Homem agredido durante cavalgada deve ser indenizado

Homem agredido durante cavalgada deve ser indenizado

Um homem agredido durante cavalgada em Monsenhor Paulo, no Sul de Minas, deve ser indenizado por danos morais, estéticos e materiais. A decisão é da 11ª Câmara Cível do Tribunal de Justiça de Minas Gerais (TJMG), que manteve sentença da Comarca de Elói Mendes.

A vítima relatou, no processo, que parou o veículo em um estacionamento administrado pelo réu, localizado próximo ao evento.

Quando estava urinando ao lado do seu automóvel, o homem foi atingido na cabeça com um pedaço de madeira. A agressão partiu do responsável pelo espaço, que teria se irritado.

A vítima foi internada com afundamento craniano, passou por cirurgias e apresentou sequelas físicas, incluindo cicatriz facial permanente.

Em 1ª Instância, o réu foi condenado ao pagamento de R$ 20 mil por danos morais, R$ 10 mil por danos estéticos e R$ 2.028,90 por danos materiais. As partes recorreram.

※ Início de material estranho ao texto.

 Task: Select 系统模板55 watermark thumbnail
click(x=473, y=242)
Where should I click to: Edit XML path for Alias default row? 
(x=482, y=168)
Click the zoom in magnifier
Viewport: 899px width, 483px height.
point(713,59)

O agressor alegou legítima defesa e sustentou que a postura da vítima teria contribuído para o ocorrido. Por isso, pediu a absolvição ou a redução dos valores. Já o autor buscou o reconhecimento do direito aos lucros cessantes, afirmando que ficou temporariamente impossibilitado de trabalhar.

Reação desproporcional

O desembargador Rui de Almeida Magalhães, relator do caso, negou provimento aos recursos e manteve integralmente a sentença. O magistrado afastou a tese de legítima defesa, ressaltando que a conduta da vítima, embora inadequada, não justificava agressão capaz de causar lesão grave. O desembargador classificou, ainda, a reação como “desproporcional” e irrazoável.

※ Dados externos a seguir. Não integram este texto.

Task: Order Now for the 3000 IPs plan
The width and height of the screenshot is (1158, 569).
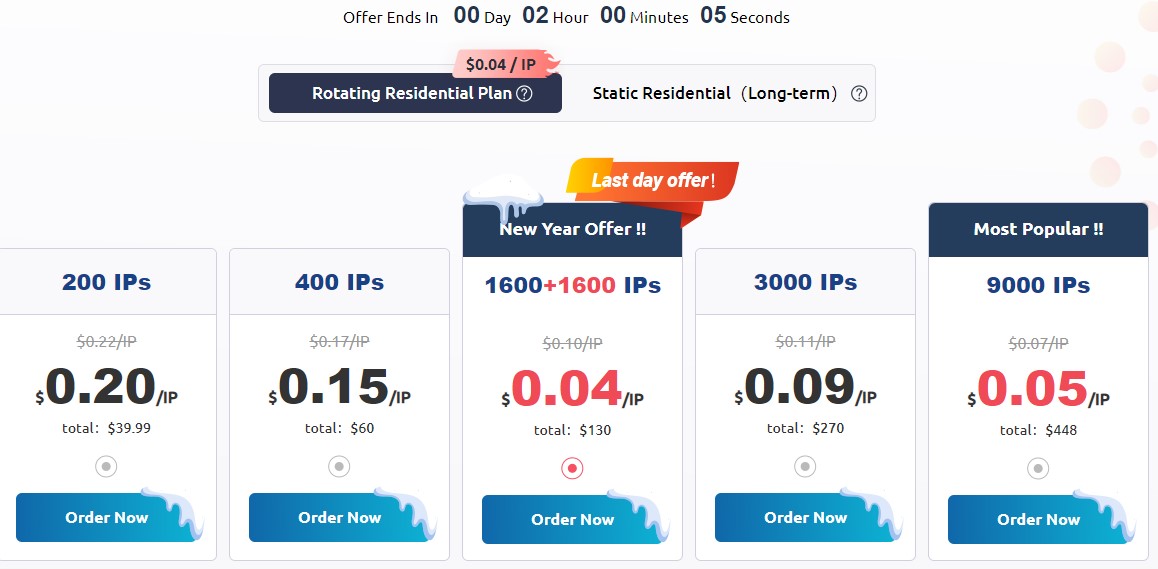Action: pos(805,517)
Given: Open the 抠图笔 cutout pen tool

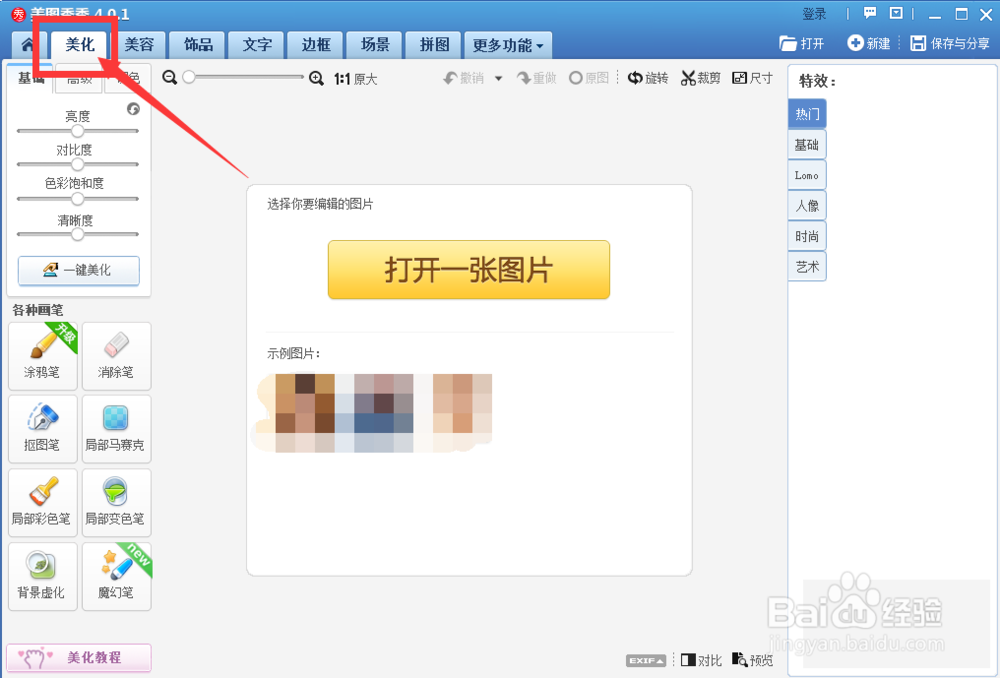Looking at the screenshot, I should click(42, 429).
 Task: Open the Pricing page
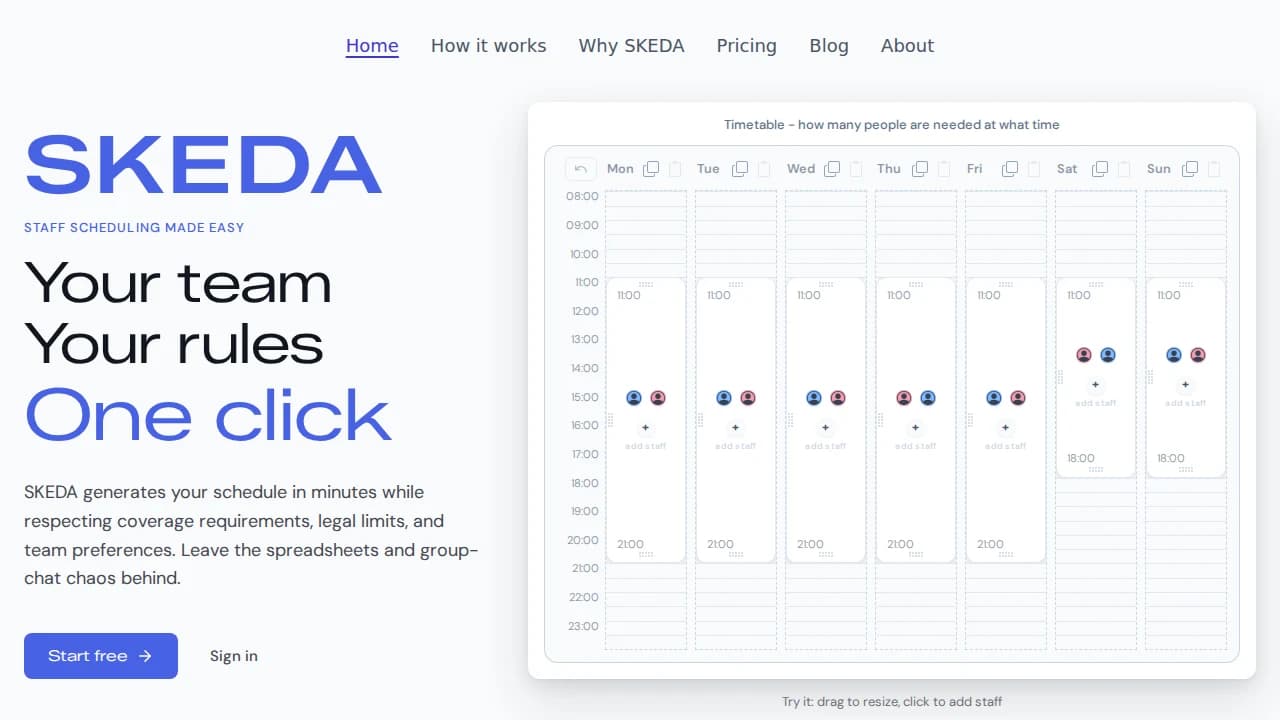click(746, 45)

“A existência de cicatriz em região visível (face/cabeça), decorrente de agressão injusta, caracteriza o dano estético, porquanto importa em alteração da aparência da vítima. A dor física decorrente da cirurgia e o abalo psicológico de ser agredido brutalmente em público justificam a manutenção da verba fixada”, afirmou o relator.

Quanto aos lucros cessantes, o pedido foi negado por ausência de prova concreta da renda e da atividade profissional exercida pelo autor.

Os desembargadores Marcelo Pereira da Silva e Mônica Libânio Rocha Bretas votaram de acordo com o relator.

O processo tramita sob o nº 1.0000.25.236766-9/001.